Nowadays, people are increasingly interacting with others in social media environments where algorithms control the flow of social information they see. People's interactions with online algorithms may affect how they learn from others, with negative consequences including social misperceptions, conflict and the spread of misinformation.
On social media platforms, algorithms are mainly designed to amplify (放大) information that sustains engagement, meaning they keep people clicking on content and coming back to the platforms. There is evidence suggesting that a side effect of this design is that algorithms amplify information people are strongly biased (偏向的) to learn from. We call this information "PRIME", for prestigious, in-group, moral and emotional information.

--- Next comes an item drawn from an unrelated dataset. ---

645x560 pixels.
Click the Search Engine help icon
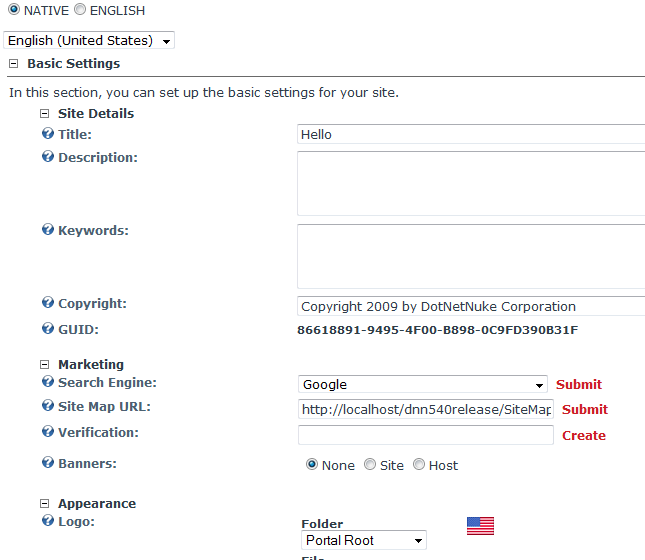point(47,382)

In our evolutionary past, biases to learn from PRIME information were very advantageous: Learning from prestigious individuals is efficient because these people are successful and their behavior can be copied. Paying attention to people who violate moral norms is important because punishing them helps the community maintain cooperation. But what happens when PRIME information becomes amplified by algorithms and some people exploit (利用) algorithm amplification to promote themselves? Prestige becomes a poor signal of success because people can fake prestige on social media. News become filled with negative and moral information so that there is conflict rather than cooperation.

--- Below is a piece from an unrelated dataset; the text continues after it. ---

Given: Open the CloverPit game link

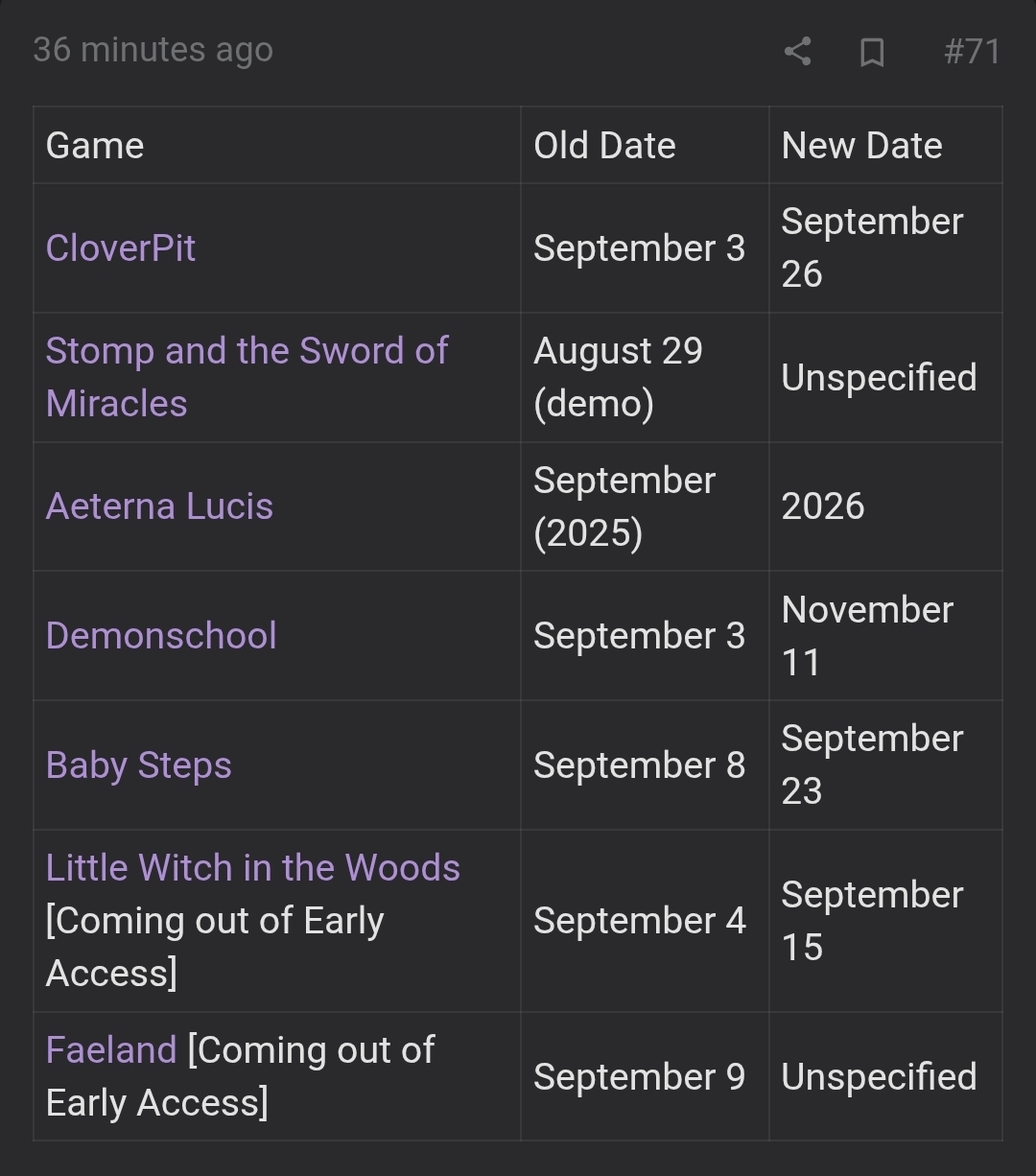Looking at the screenshot, I should coord(121,248).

The interaction of human psychology and algorithm amplification leads to disfunction because social learning supports cooperation and problem-solving, but social media algorithms are designed to increase engagement. We call it functional mismatch. One of the key outcomes of functional mismatch is that people start to form incorrect perceptions of their social world, which often occurs in the field of politics. Recent research suggests that when algorithms selectively amplify more extreme political views, people begin to think that their political in-group and out-group are more sharply divided than they really are. Such "false polarization" might be an important source of greater political conflict.
So what's next? A key question is what can be done to make algorithms facilitate accurate human social learning rather than exploit social learning biases. Some research team is working on new algorithm designs that increase engagement while also punishing PRIME information. This may maintain user activity that social media platforms seek, but also make people's social perceptions more accurate.